6 min readOct 30, 2019

I developed new algorithm for timeseries forecast. This basically elimination algorithm which finds fittest points for general dataset and final points on data. Then, according to assumption, if last points test data error is low than the best gen is selected for forecasting.

Main Idea

Here is the main idea of algorithm finding first n minimum error gene to last n points of predicted data points. With randomly playin 2*n points, assumption is if the first n data fits well, other n value will fit well.

I shall start my algorithm by steps.

Justify Function

This function simply justifies past data similar to last data points. This is made because system learns from past data. You can change this to ’n’ last data if you want.

def justice_data(dataFrame,Series,day_range):
    for i in range(dataFrame.shape[0]-day_range*4):
        values_mean = Series[dataFrame.shape[0]-day_range*2:dataFrame.shape[0]].values.mean()
        Series[i:i+nDay*2] = Series[i:i+nDay*2] + (values_mean-Series[i:i+nDay*2].mean())
        
    return dataFrame

Here I simply add and substract mean of last points to other data points

Population Creation

This function creates gens according to differences and between means with normal distribation.

def createPopulation(adet,day_range,mean,diffmean):
    Population = []
    for i in range(adet):
        gen = []
        for j in range(day_range*2):
            gen.append(random.randint(int(mean-diffmean)-1,int(mean+diffmean)+1))Population.append(gen)
        
    return Population

adet means number of population which I take 2000 for use and hold them in a python list.

Training the Population

Before the mutation or crossover, I simply select best gens which fits the data points best with mea score.

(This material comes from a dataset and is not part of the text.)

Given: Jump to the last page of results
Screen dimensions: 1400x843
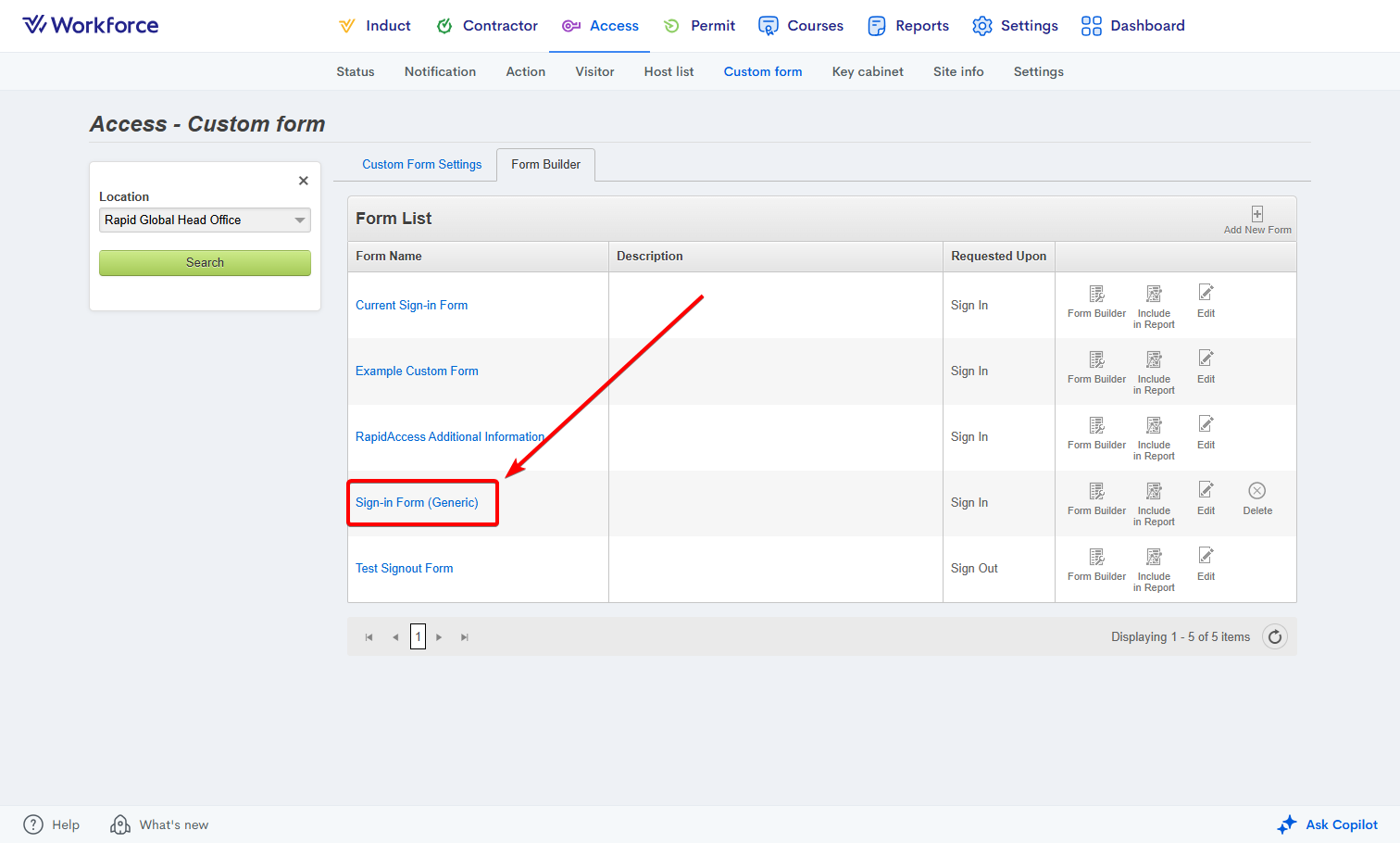Looking at the screenshot, I should point(465,637).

def train(dataFrame,Series,GenHavuzu,day_range):
    seçili_genler = []
    
    for i in range(dataFrame.shape[0]-day_range*2):
        values = Series[i:i+day_range*2].values
        min_mae = mean_absolute_error(GenHavuzu[0],values)
        for gen in GenHavuzu:
            mae = mean_absolute_error(gen,values)
            if mae < min_mae:
                min_mae = mae
                seçili_genler.append([GenHavuzu.index(gen),i])
                
                
    return seçili_genler

After defined the functions I justify the data.

for i in range(100):
    data_train = justice_data(data,data.beerProduction,nDay)

However, for the function transformation, data and data_train are the same. You can see the result by plotting

plt.plot(data_train.beerProduction,color = 'green')
plt.plot(data.beerProduction,color ='red')
plt.ylabel('simulation result of ratios')
plt.show()

I train 2000 number gen for future process. After which pass the process I will select the gens which passes the 2000 number.

topList = []
value = 0
i = 0
j = 0
while( i <= len(seçili_Genler)):
    try:
        if seçili_Genler[j][1] == i:
            value = seçili_Genler[i][0]
            j += 1
        else:
            topList.append(value)
            print(value)
            i += 1
    except IndexError:
        break

This Process for selecting best options for genes.

For the probability part, I hold the values as this.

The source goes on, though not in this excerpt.